Quant à vous, qui êtes chargés, sous l’égide du Conseil
suprême de l’Emigration, de l’assistance spirituelle des migrants, il est
inutile de souligner l’importance de vos services et de vos tâches pastorales.
Nous vous remercions de votre action auprès des personnes et auprès des
institutions. Nous formons des vœux sincères pour la poursuite de votre
ministère charitable et Nous vous accordons bien volontiers Notre paternelle
Bénédiction Apostolique.
* * *
Siamo grati al Signor Cardinale Carlo Confalonieri, Segretario della S.
Congregazione Concistoriale, e a Monsignor Assessore Francesco Carpino,
Presidente del Consiglio Superiore dell’Emigrazione, i quali Ci hanno preparato
questa grande consolazione, di ricevere oggi i numerosi ed esperti partecipanti
al Convegno di Ariccia, dedicato ai problemi dell’Emigrazione.
Vi salutiamo con paterno affetto, diletti figli; vi ringraziamo per l’opera
che svolgete in un settore così vasto e delicato, quale è quello
dell’emigrazione, per il bene che fate ai lavoratori e a quanti per dura
necessità debbono vivere fuori dei patrii confini, e soprattutto per lo spirito
di fede e di carità, con cui vi prodigate nella vostra missione.

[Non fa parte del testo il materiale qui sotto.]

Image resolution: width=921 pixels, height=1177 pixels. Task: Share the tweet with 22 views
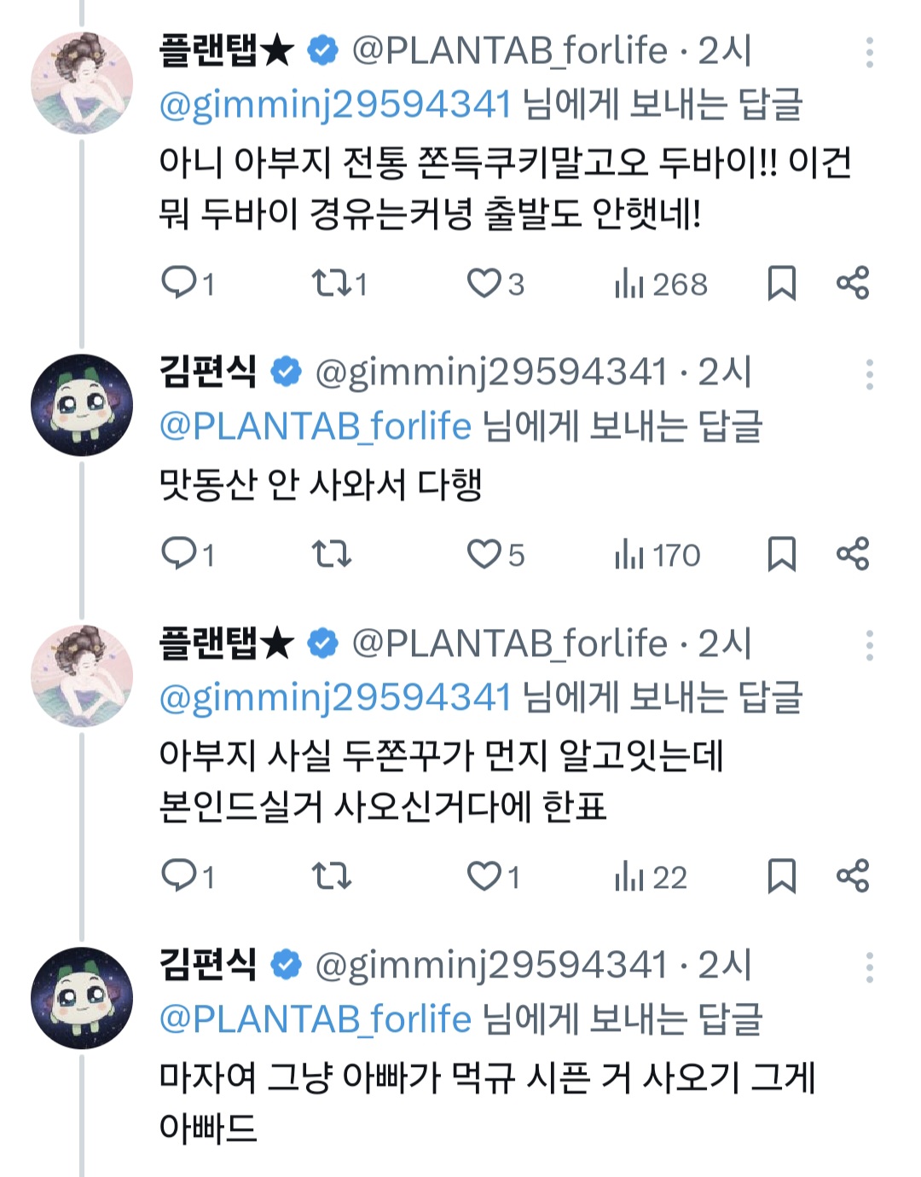(x=852, y=875)

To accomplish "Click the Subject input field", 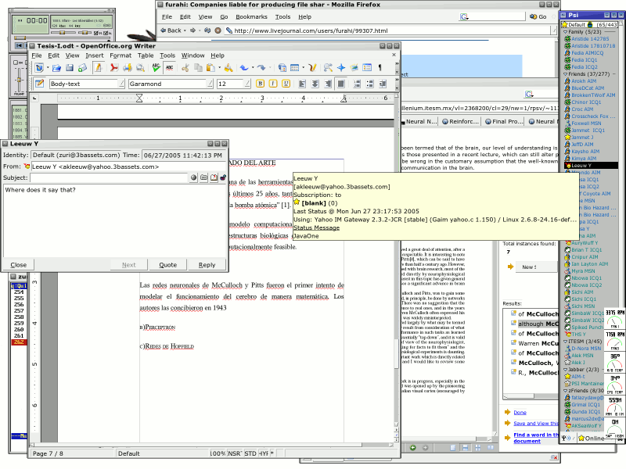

Perché proprio di questo si tratta: al di là dei problemi, delle difficoltà,
delle complicazioni di varia indole, che il fattore «emigrazione» suscita, deve
essere tenuta presente la realtà eminentemente spirituale ed apostolica, che
esso rappresenta con evidenza indilazionabile ed urgente, e che esso richiama
alla considerazione e, diciamo pure, all’esame di coscienza della società
cristiana. Fede e carità sono come i due occhi soprannaturali, con cui il
problema deve essere essenzialmente impostato: fede viva e generosa, che sa
vedere nei nuclei familiari emigranti l’immagine dolente ma serena, provata, ma
fiduciosa, alacre e raccolta della Sacra Famiglia di Nazareth su la via
dell’esilio, che le parole iniziali della Costituzione Apostolica «Exsul Familia»
del Nostro Predecessore Pio XII di v. m. hanno reso più cara al cuore e alla
pietà dell’intera Chiesa. E con la fede, ad animarla e sostenerla e renderla
operosa, ecco la carità, delicata, oculata, premurosa, attenta: la carità che fa
scoprire nei fratelli in necessità la presenza stessa di Cristo; che fa andare
ad essi con alacrità e con gioia, per servire più generosamente il Cristo,
nascosto e velato dalle loro ansie e dalle loro fatiche; carità che trova
risonanze ineffabili e consolanti nel ripensare alle parole di Cristo: «Tutto
ciò che avete fatto a uno dei più piccoli tra questi miei fratelli, l’avete
fatto a me» (Matth. 25, 40).
Noi vi incoraggiamo amabilmente a vedere sempre sotto questa luce il vostro
lavoro, da cui tanto si aspetta la Cattedra di Pietro e la Sacra Gerarchia; e vi
esprimiamo il Nostro compiacimento per la volontà di approfondire i vostri
problemi e di aggiornarvi di fronte ad essi, che è così bene dimostrata dalla
vostra presenza numerosa ed attenta a codeste giornate di studio, organizzate
con tanta passione ed esperienza dalla Sacra Congregazione Concistoriale.
Noi siamo certi che i lavori del Convegno saranno di grande utilità ed
efficacia, per far sì che la vostra attività in favore dell’emigrazione sia
sempre più fruttuosa e feconda; e a questo vi sprona il Nostro augurio, vi
incoraggia la Nostra preghiera, vi accompagna la Nostra Apostolica Benedizione.